We celebrate World Teachers’ Day on 5 October 2022, under the theme: "the transformation of education begins with teachers." Educational transformation will only happen if teachers are professionalized, trained, motivated, and supported to drive the process and to guide their learners to reach their objectives and well-being.
As Humana People to People, we have made a decision to support education as a public common good through investing in teacher training in the countries in the southern hemisphere. The bold decision, made possible by strong cooperation agreements with the national governments, has contributed to an increase in access to education for children who come from disadvantaged geographical settings, mostly remote rural areas.
We value the role teachers play as they are the most important in-school factor when it comes to learning. Teachers must be valued as key agents of transformation in education – and education systems need to transform to support them. Bringing qualified, supported and motivated teachers into classrooms is the single most important thing to support the learning and well-being of students and communities. In many parts of the world, teachers are too few, classrooms are too crowded, and teachers are overworked, demotivated and unsupported. This has negative results on the whole educational experience and its outcomes.
Sustainable Development Goal (SDG) 4: "Ensure inclusive and equitable quality education and promote lifelong learning opportunities for all" aims to better learning opportunities and outcomes and more equitable and inclusive education for all. SDG target 4.c calls for an increase in the supply of qualified teachers, largely in low-income countries. Teachers are influential in achieving learning outcomes. The achievement of SDG 4 and the transformation of education will depend on well-trained, professionally qualified teachers and efficient and effectively governed education systems.

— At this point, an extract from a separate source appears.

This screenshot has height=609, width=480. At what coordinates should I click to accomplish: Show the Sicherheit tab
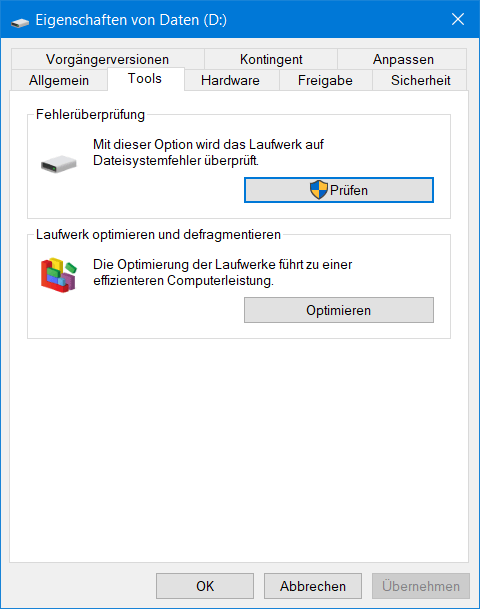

Over 69 million teachers were needed globally to meet SDG 4 in 2016. To reach the Education 2030 goals, countries in sub-Saharan Africa need to recruit 15 million teachers. Inequitable deployment and distribution of teachers impact teacher-shortages in rural and hard-to-reach locations.
Our Humana People to People Teacher Training programme trains primary school teachers who are determined to teach in rural areas, where teachers are most needed, and who know how to involve children to make them active in their education. We train qualified professional primary school teachers to assume an expanded role not only as knowledge providers but as knowledge producers and sense-makers of complex realities. Our teacher training programme equips teachers with the ability to facilitate learning and help students develop a sense of belonging and responsibility for development of their own communities.
Our Humana People to People teacher training pedagogy is applied together with national curriculums for training of primary school teachers in 49 teacher training colleges located in Angola, Democratic Republic of Congo, Guinea Bissau, Malawi, Mozambique, Zambia and India. Over 57 000 primary school teachers have been trained since 1993 and are professionally practicing in largely rural communities.
Through the efforts of our teacher training colleges, we seek to inspire and complement public education, so that teachers, students, parents, education institutions, education officials and Ministries of Education can draw inspiration from direct and indirect collaboration with our Humana People to People schools and education projects.
We remain committed to continue training professional primary school teachers for the countries in the global south as transforming education begins with investing in teachers! It is a proven investment in social and economic development, supporting efforts in community development and creation of stable societies.